Le ministère de la Justice et des Droits de l’Homme annonce des mesures fermes contre les réseaux d’exploitation sexuelle de mineurs au Mali. Dans un communiqué publié le 29 juillet, il promet de poursuivre les auteurs de ces pratiques. Cette réaction intervient alors qu’une campagne de dénonciation de présumés réseaux de proxénétisme prend de l’ampleur sur les réseaux sociaux.
Selon le ministère, des groupes criminels opéreraient notamment sur les réseaux sociaux, où ils recruteraient des victimes, parfois mineures. Celles-ci seraient ensuite exploitées à des fins d’exploitation sexuelle, de production de contenus pédopornographiques et d’autres activités illicites.

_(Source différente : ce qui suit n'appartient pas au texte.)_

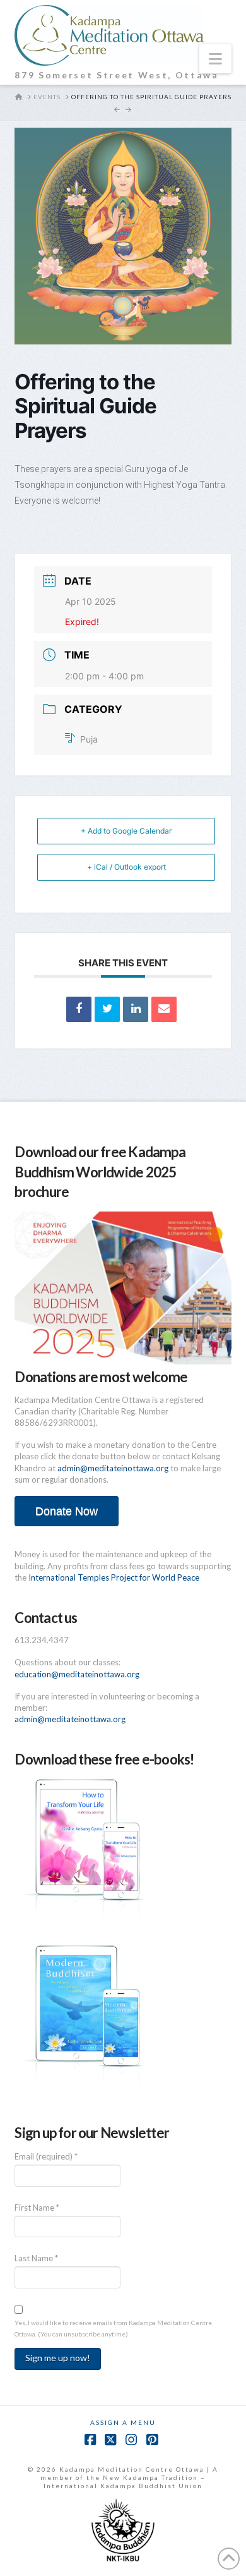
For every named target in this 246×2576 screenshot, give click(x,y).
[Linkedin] (135, 1009)
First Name (37, 2207)
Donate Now (66, 1511)
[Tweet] (107, 1009)
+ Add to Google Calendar (126, 830)
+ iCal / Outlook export (126, 867)
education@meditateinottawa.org (77, 1674)
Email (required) (46, 2156)
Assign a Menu (123, 2422)
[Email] (164, 1009)
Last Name (36, 2258)
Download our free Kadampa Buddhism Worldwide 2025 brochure (100, 1171)
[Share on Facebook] (78, 1009)
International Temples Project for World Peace (113, 1577)
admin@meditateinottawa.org (112, 1468)
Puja (89, 739)
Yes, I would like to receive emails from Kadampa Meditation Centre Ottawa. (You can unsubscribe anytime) (113, 2328)
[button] (215, 58)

Le département qualifie ces pratiques d’« immorales et malsaines » et estime qu’elles sont contraires aux valeurs sociétales du Mali. Il rappelle qu’elles constituent de graves infractions prévues et réprimées par le Code pénal. Le communiqué souligne également que la diffusion, le partage ou le commentaire de contenus de cette nature sur les réseaux sociaux peuvent relever de la cybercriminalité.
Un appel à la vigilance
Le ministère appelle les parents, les éducateurs, les propriétaires d’immeubles, les gérants d’établissements et l’ensemble des citoyens à renforcer la protection des enfants.
Il les invite aussi à signaler tout fait suspect aux autorités compétentes.
L’APDP met en garde contre la diffusion de données personnelles
Depuis le lancement de cette campagne de dénonciation, de nombreux internautes publient sur les réseaux sociaux des photos, des noms et d’autres informations présentées comme étant celles de membres présumés de réseaux de proxénétisme.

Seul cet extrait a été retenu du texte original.